Start of Given information
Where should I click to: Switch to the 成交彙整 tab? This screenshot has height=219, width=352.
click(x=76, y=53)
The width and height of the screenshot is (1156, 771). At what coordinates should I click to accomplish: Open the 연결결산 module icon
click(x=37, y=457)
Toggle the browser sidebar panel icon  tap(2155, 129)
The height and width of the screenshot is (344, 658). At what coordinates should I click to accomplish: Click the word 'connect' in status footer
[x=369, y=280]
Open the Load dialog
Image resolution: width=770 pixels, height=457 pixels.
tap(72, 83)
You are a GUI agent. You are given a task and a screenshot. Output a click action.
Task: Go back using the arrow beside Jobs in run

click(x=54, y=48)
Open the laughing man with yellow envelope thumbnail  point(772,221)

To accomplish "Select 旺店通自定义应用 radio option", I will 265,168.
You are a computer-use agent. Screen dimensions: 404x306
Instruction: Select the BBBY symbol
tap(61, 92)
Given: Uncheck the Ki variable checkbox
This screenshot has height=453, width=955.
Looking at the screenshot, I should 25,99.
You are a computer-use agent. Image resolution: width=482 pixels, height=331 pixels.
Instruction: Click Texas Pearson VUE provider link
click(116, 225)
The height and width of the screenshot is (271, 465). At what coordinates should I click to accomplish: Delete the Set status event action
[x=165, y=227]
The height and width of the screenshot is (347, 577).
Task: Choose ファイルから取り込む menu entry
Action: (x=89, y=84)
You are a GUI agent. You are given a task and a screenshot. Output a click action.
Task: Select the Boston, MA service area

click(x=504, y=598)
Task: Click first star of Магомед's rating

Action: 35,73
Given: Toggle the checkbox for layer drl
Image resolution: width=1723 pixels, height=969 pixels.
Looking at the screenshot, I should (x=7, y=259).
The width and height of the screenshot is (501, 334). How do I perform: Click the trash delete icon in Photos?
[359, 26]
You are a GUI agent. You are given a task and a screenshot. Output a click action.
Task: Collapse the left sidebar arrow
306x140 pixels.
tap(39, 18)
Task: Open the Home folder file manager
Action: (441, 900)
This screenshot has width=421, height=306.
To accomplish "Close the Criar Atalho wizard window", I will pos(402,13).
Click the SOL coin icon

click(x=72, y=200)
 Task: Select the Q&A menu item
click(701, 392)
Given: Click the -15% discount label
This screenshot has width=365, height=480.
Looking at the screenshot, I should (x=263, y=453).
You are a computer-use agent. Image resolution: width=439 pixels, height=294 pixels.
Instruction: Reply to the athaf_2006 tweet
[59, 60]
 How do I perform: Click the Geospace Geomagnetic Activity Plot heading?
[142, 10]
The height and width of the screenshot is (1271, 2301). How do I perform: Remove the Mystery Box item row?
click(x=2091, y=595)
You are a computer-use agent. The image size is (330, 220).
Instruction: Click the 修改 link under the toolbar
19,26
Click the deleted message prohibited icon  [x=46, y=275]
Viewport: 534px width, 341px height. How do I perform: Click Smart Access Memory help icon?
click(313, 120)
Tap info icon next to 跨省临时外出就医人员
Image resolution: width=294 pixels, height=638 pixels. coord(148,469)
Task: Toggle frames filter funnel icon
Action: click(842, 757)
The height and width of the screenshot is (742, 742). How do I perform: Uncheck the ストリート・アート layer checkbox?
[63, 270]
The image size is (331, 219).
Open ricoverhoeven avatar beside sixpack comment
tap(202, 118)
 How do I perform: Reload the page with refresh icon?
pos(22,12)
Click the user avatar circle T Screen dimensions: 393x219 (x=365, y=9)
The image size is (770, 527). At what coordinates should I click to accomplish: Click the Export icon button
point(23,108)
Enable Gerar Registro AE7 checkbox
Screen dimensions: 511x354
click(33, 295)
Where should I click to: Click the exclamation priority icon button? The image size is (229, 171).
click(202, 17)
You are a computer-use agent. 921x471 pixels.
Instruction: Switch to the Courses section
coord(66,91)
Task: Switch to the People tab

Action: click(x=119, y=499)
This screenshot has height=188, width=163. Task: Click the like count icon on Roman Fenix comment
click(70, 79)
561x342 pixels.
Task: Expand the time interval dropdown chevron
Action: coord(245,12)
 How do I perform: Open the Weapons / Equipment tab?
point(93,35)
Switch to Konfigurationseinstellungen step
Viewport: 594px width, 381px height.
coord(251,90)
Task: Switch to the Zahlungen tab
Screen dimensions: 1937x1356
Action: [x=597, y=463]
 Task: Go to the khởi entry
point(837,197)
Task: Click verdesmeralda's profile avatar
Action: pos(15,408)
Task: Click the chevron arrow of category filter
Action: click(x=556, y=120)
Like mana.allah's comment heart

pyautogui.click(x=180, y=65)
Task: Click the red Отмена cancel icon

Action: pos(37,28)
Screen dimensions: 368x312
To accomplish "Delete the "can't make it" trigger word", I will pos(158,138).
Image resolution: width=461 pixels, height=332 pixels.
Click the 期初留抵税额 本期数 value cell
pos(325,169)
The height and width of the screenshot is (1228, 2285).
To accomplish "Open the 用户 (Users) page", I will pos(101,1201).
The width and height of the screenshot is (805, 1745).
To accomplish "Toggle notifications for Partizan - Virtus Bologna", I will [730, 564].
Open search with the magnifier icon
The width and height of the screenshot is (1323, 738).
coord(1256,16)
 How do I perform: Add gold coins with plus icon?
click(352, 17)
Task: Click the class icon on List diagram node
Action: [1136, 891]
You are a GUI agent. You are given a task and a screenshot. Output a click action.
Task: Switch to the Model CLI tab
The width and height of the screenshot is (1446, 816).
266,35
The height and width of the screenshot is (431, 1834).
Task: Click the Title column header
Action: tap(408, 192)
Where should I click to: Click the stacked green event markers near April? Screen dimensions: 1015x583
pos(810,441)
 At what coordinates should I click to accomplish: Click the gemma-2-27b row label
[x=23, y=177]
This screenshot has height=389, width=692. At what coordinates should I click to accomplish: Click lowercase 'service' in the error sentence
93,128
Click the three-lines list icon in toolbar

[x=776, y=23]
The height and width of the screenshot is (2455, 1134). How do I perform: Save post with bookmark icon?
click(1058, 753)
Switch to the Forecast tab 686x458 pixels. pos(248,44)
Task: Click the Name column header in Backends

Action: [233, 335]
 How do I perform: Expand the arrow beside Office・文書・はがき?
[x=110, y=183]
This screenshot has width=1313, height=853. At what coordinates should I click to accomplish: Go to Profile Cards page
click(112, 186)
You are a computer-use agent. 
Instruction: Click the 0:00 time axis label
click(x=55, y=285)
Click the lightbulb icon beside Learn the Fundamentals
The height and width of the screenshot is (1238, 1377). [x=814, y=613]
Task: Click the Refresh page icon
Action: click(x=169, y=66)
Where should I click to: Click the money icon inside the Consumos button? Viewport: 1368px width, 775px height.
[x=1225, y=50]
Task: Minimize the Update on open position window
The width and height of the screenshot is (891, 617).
End of Given information
◆ **Challenge**
Rewrite all of the lines above as a numbered list, leaving out the blank lines.

◆ **Correct output**
1. Where should I click to: Switch to the 成交彙整 tab? This screenshot has height=219, width=352.
2. click(x=76, y=53)
3. The width and height of the screenshot is (1156, 771). At what coordinates should I click to accomplish: Open the 연결결산 module icon
4. click(x=37, y=457)
5. Toggle the browser sidebar panel icon  tap(2155, 129)
6. The height and width of the screenshot is (344, 658). At what coordinates should I click to accomplish: Click the word 'connect' in status footer
7. [x=369, y=280]
8. Open the Load dialog
9. Image resolution: width=770 pixels, height=457 pixels.
10. tap(72, 83)
11. You are a GUI agent. You are given a task and a screenshot. Output a click action.
12. Task: Go back using the arrow beside Jobs in run
13. click(x=54, y=48)
14. Open the laughing man with yellow envelope thumbnail  point(772,221)
15. To accomplish "Select 旺店通自定义应用 radio option", I will 265,168.
16. You are a computer-use agent. Screen dimensions: 404x306
17. Instruction: Select the BBBY symbol
18. tap(61, 92)
19. Given: Uncheck the Ki variable checkbox
20. This screenshot has height=453, width=955.
21. Looking at the screenshot, I should 25,99.
22. You are a computer-use agent. Image resolution: width=482 pixels, height=331 pixels.
23. Instruction: Click Texas Pearson VUE provider link
24. click(116, 225)
25. The height and width of the screenshot is (271, 465). At what coordinates should I click to accomplish: Delete the Set status event action
26. [x=165, y=227]
27. The height and width of the screenshot is (347, 577).
28. Task: Choose ファイルから取り込む menu entry
29. Action: (x=89, y=84)
30. You are a GUI agent. You are given a task and a screenshot. Output a click action.
31. Task: Select the Boston, MA service area
32. click(x=504, y=598)
33. Task: Click first star of Магомед's rating
34. Action: 35,73
35. Given: Toggle the checkbox for layer drl
36. Image resolution: width=1723 pixels, height=969 pixels.
37. Looking at the screenshot, I should (x=7, y=259).
38. The width and height of the screenshot is (501, 334). How do I perform: Click the trash delete icon in Photos?
39. [359, 26]
40. You are a GUI agent. You are given a task and a screenshot. Output a click action.
41. Task: Collapse the left sidebar arrow
42. 306x140 pixels.
43. tap(39, 18)
44. Task: Open the Home folder file manager
45. Action: (441, 900)
46. This screenshot has width=421, height=306.
47. To accomplish "Close the Criar Atalho wizard window", I will pos(402,13).
48. Click the SOL coin icon
49. click(x=72, y=200)
50.  Task: Select the Q&A menu item
51. click(701, 392)
52. Given: Click the -15% discount label
53. This screenshot has width=365, height=480.
54. Looking at the screenshot, I should (x=263, y=453).
55. You are a computer-use agent. Image resolution: width=439 pixels, height=294 pixels.
56. Instruction: Reply to the athaf_2006 tweet
57. [59, 60]
58.  How do I perform: Click the Geospace Geomagnetic Activity Plot heading?
59. [142, 10]
60. The height and width of the screenshot is (1271, 2301). How do I perform: Remove the Mystery Box item row?
61. click(x=2091, y=595)
62. You are a computer-use agent. The image size is (330, 220).
63. Instruction: Click the 修改 link under the toolbar
64. 19,26
65. Click the deleted message prohibited icon  [x=46, y=275]
66. Viewport: 534px width, 341px height. How do I perform: Click Smart Access Memory help icon?
67. click(313, 120)
68. Tap info icon next to 跨省临时外出就医人员
69. Image resolution: width=294 pixels, height=638 pixels. coord(148,469)
70. Task: Toggle frames filter funnel icon
71. Action: click(842, 757)
72. The height and width of the screenshot is (742, 742). How do I perform: Uncheck the ストリート・アート layer checkbox?
73. [63, 270]
74. The image size is (331, 219).
75. Open ricoverhoeven avatar beside sixpack comment
76. tap(202, 118)
77.  How do I perform: Reload the page with refresh icon?
78. pos(22,12)
79. Click the user avatar circle T Screen dimensions: 393x219 (x=365, y=9)
80. The image size is (770, 527). At what coordinates should I click to accomplish: Click the Export icon button
81. point(23,108)
82. Enable Gerar Registro AE7 checkbox
83. Screen dimensions: 511x354
84. click(33, 295)
85. Where should I click to: Click the exclamation priority icon button? The image size is (229, 171).
86. click(202, 17)
87. You are a computer-use agent. 921x471 pixels.
88. Instruction: Switch to the Courses section
89. coord(66,91)
90. Task: Switch to the People tab
91. Action: click(x=119, y=499)
92. This screenshot has height=188, width=163. Task: Click the like count icon on Roman Fenix comment
93. click(70, 79)
94. 561x342 pixels.
95. Task: Expand the time interval dropdown chevron
96. Action: coord(245,12)
97.  How do I perform: Open the Weapons / Equipment tab?
98. point(93,35)
99. Switch to Konfigurationseinstellungen step
100. Viewport: 594px width, 381px height.
101. coord(251,90)
102. Task: Switch to the Zahlungen tab
103. Screen dimensions: 1937x1356
104. Action: [x=597, y=463]
105.  Task: Go to the khởi entry
106. point(837,197)
107. Task: Click verdesmeralda's profile avatar
108. Action: pos(15,408)
109. Task: Click the chevron arrow of category filter
110. Action: click(x=556, y=120)
111. Like mana.allah's comment heart
112. pyautogui.click(x=180, y=65)
113. Task: Click the red Отмена cancel icon
114. Action: pos(37,28)
115. Screen dimensions: 368x312
116. To accomplish "Delete the "can't make it" trigger word", I will pos(158,138).
117. Image resolution: width=461 pixels, height=332 pixels.
118. Click the 期初留抵税额 本期数 value cell
119. pos(325,169)
120. The height and width of the screenshot is (1228, 2285).
121. To accomplish "Open the 用户 (Users) page", I will pos(101,1201).
122. The width and height of the screenshot is (805, 1745).
123. To accomplish "Toggle notifications for Partizan - Virtus Bologna", I will [730, 564].
124. Open search with the magnifier icon
125. The width and height of the screenshot is (1323, 738).
126. coord(1256,16)
127.  How do I perform: Add gold coins with plus icon?
128. click(352, 17)
129. Task: Click the class icon on List diagram node
130. Action: [1136, 891]
131. You are a GUI agent. You are given a task and a screenshot. Output a click action.
132. Task: Switch to the Model CLI tab
133. The width and height of the screenshot is (1446, 816).
134. 266,35
135. The height and width of the screenshot is (431, 1834).
136. Task: Click the Title column header
137. Action: tap(408, 192)
138. Where should I click to: Click the stacked green event markers near April? Screen dimensions: 1015x583
139. pos(810,441)
140.  At what coordinates should I click to accomplish: Click the gemma-2-27b row label
141. [x=23, y=177]
142. This screenshot has height=389, width=692. At what coordinates should I click to accomplish: Click lowercase 'service' in the error sentence
143. 93,128
144. Click the three-lines list icon in toolbar
145. [x=776, y=23]
146. The height and width of the screenshot is (2455, 1134). How do I perform: Save post with bookmark icon?
147. click(1058, 753)
148. Switch to the Forecast tab 686x458 pixels. pos(248,44)
149. Task: Click the Name column header in Backends
150. Action: [233, 335]
151.  How do I perform: Expand the arrow beside Office・文書・はがき?
152. [x=110, y=183]
153. This screenshot has width=1313, height=853. At what coordinates should I click to accomplish: Go to Profile Cards page
154. click(112, 186)
155. You are a computer-use agent. 
156. Instruction: Click the 0:00 time axis label
157. click(x=55, y=285)
158. Click the lightbulb icon beside Learn the Fundamentals
159. The height and width of the screenshot is (1238, 1377). [x=814, y=613]
160. Task: Click the Refresh page icon
161. Action: click(x=169, y=66)
162. Where should I click to: Click the money icon inside the Consumos button? Viewport: 1368px width, 775px height.
163. [x=1225, y=50]
164. Task: Minimize the Update on open position window
165. The width and height of the screenshot is (891, 617).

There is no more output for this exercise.